Each line from the one containing "[Join our Telegram Channel] (810, 155)" through the end of the data must be retyped exactly, and no other line.

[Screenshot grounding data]
◆ ◆ ◆ ◆
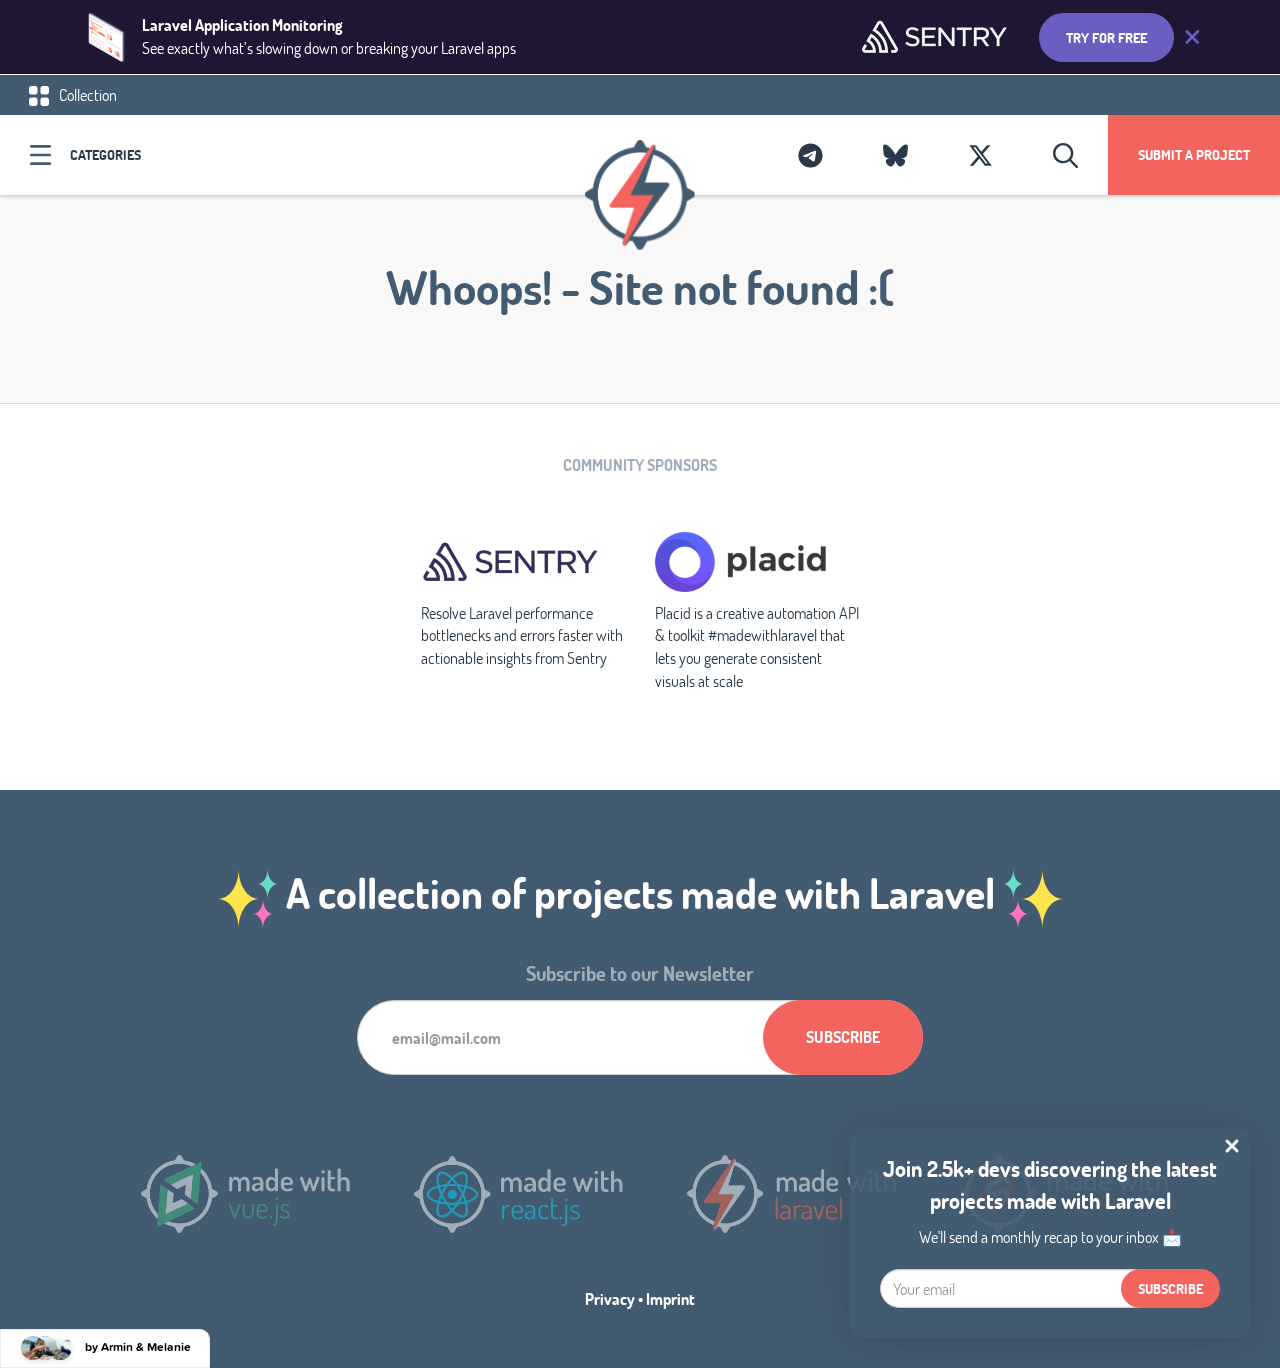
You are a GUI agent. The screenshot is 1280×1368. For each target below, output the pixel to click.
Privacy (610, 1298)
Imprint (670, 1298)
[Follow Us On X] (980, 155)
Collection (86, 94)
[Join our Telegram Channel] (810, 155)
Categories (105, 154)
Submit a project (1194, 154)
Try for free (1106, 37)
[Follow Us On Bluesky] (895, 155)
◆ ◆ ◆ ◆
■ Solution for this task
[Join our Telegram Channel] (810, 155)
Categories (105, 154)
Submit a project (1194, 154)
Try for free (1106, 37)
[Follow Us On Bluesky] (895, 155)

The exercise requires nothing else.